**Supplied entries:**
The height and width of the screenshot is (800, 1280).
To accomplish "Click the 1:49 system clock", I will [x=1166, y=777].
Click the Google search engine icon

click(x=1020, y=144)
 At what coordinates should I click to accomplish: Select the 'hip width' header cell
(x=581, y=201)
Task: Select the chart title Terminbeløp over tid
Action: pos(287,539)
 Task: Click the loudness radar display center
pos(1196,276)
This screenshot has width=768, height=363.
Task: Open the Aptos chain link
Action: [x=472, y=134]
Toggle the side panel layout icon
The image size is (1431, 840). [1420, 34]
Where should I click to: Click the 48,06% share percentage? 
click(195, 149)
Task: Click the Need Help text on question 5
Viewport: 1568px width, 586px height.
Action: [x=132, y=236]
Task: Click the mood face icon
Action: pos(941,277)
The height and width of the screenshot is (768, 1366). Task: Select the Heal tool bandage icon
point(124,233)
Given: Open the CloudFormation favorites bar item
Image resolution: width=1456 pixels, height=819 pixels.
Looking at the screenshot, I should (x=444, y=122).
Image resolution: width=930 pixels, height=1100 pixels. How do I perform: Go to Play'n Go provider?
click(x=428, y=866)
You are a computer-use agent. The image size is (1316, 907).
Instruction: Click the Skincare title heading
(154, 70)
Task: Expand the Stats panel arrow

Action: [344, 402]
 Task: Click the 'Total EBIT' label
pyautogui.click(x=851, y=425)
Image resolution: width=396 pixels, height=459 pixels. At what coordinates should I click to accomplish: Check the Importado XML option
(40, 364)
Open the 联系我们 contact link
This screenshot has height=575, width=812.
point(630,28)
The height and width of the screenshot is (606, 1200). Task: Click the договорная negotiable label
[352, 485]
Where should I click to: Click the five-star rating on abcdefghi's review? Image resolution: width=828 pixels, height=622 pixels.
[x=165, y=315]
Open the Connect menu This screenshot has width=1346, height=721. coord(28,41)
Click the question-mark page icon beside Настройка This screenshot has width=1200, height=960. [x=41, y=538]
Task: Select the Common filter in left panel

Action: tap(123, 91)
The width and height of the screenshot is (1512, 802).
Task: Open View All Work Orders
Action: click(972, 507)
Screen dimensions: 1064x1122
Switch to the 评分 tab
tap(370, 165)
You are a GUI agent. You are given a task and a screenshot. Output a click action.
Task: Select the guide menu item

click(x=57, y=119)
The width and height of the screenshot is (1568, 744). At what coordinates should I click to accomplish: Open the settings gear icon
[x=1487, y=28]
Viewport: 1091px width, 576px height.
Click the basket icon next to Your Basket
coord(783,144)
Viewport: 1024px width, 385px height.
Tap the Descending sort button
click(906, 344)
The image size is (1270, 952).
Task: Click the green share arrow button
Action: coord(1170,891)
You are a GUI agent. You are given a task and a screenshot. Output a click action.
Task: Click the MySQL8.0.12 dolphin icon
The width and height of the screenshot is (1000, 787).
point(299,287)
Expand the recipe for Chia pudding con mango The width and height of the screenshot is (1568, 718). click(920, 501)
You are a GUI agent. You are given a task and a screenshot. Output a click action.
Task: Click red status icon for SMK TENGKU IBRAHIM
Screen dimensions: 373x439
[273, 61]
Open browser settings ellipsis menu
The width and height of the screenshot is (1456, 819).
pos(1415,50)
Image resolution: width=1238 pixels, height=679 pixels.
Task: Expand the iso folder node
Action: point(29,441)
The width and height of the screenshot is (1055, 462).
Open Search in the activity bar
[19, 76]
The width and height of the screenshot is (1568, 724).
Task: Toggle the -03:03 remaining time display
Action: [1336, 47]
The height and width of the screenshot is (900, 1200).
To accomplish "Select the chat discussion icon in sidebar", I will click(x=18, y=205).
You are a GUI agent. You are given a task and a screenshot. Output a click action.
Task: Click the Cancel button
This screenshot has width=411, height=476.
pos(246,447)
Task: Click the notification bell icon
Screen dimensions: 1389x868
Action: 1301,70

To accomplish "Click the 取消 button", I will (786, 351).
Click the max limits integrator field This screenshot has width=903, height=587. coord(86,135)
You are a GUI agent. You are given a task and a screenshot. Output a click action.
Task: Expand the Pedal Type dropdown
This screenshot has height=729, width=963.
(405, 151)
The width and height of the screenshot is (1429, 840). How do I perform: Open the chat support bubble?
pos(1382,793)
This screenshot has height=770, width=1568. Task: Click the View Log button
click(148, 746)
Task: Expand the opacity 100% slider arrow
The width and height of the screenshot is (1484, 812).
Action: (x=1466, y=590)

**Stated problem:**
Please render the items from the line with "The height and width of the screenshot is (900, 1200)." up to and including the line with "Action: 1301,70" as a two-column CSV with columns "item_text" and "answer", one row per item. Quote every field and turn any line breaks inside it into spaces.

**Answer to this exercise:**
item_text,answer
"The height and width of the screenshot is (900, 1200). To accomplish ""Select the chat discussion icon in sidebar"",","I will click(x=18, y=205)."
"You are a GUI agent. You are given a task and a screenshot. Output a click action. Task: Click the Cancel button This screenshot has width=411, height=476.","pos(246,447)"
"Task: Click the notification bell icon Screen dimensions: 1389x868","Action: 1301,70"